**DESCRIPTION OF THE TASK**
All lines in the records below that hold "agent" are to be shown.

**AVAILABLE DATA**
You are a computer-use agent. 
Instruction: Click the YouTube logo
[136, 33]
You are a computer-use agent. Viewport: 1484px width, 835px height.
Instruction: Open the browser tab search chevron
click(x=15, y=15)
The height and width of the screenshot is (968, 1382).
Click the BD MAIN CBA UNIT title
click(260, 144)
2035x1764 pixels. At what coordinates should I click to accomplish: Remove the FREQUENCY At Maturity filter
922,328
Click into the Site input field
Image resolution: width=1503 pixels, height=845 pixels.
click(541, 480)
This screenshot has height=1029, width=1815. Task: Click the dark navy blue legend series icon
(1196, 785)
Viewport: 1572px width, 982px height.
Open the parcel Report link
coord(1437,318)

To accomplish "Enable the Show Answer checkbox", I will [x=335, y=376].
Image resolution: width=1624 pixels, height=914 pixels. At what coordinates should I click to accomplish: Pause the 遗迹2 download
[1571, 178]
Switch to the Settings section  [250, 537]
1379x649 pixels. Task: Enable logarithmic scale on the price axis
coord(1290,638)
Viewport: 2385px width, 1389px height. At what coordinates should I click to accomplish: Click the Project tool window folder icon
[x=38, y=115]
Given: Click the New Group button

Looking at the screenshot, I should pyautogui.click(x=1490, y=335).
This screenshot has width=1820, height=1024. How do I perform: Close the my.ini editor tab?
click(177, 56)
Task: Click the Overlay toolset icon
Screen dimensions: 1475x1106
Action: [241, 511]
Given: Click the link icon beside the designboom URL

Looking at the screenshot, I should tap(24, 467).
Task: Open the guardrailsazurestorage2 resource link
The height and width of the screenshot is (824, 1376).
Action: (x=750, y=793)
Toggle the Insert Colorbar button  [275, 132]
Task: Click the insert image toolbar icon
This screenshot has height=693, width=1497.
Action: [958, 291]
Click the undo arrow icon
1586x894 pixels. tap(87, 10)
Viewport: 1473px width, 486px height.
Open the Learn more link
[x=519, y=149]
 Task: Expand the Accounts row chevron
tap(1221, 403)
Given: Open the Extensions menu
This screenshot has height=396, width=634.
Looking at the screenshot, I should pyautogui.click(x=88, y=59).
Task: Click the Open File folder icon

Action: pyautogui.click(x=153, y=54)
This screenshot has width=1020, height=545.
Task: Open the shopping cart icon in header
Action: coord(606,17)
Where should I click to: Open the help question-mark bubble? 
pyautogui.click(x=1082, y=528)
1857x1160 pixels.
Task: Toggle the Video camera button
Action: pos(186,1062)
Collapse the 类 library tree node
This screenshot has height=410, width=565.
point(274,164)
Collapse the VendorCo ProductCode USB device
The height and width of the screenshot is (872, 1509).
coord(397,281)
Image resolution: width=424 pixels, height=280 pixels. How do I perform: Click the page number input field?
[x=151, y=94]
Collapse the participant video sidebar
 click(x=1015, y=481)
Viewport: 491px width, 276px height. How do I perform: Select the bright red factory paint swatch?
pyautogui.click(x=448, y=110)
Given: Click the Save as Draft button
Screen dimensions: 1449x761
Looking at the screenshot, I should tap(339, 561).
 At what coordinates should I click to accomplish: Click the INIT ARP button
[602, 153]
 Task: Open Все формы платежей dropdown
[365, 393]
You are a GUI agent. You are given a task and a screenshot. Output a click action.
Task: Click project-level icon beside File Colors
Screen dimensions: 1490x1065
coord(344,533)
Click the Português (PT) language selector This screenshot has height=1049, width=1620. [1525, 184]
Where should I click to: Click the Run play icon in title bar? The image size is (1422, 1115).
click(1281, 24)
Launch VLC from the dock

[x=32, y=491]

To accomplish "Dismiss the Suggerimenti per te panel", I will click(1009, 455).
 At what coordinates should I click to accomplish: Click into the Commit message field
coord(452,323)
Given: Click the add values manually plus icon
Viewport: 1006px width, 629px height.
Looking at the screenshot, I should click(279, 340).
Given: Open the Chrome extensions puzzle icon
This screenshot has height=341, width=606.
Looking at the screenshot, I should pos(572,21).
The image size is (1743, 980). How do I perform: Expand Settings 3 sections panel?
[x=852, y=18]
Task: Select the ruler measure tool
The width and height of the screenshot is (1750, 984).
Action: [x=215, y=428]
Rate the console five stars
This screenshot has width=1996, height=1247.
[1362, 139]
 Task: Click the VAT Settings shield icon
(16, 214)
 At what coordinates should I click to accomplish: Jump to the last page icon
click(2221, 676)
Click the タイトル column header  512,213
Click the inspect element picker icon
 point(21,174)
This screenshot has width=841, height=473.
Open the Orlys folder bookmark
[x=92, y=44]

**FINAL ANSWER**
You are a computer-use agent. 
You are a computer-use agent. Viewport: 1484px width, 835px height.
You are a GUI agent. You are given a task and a screenshot. Output a click action.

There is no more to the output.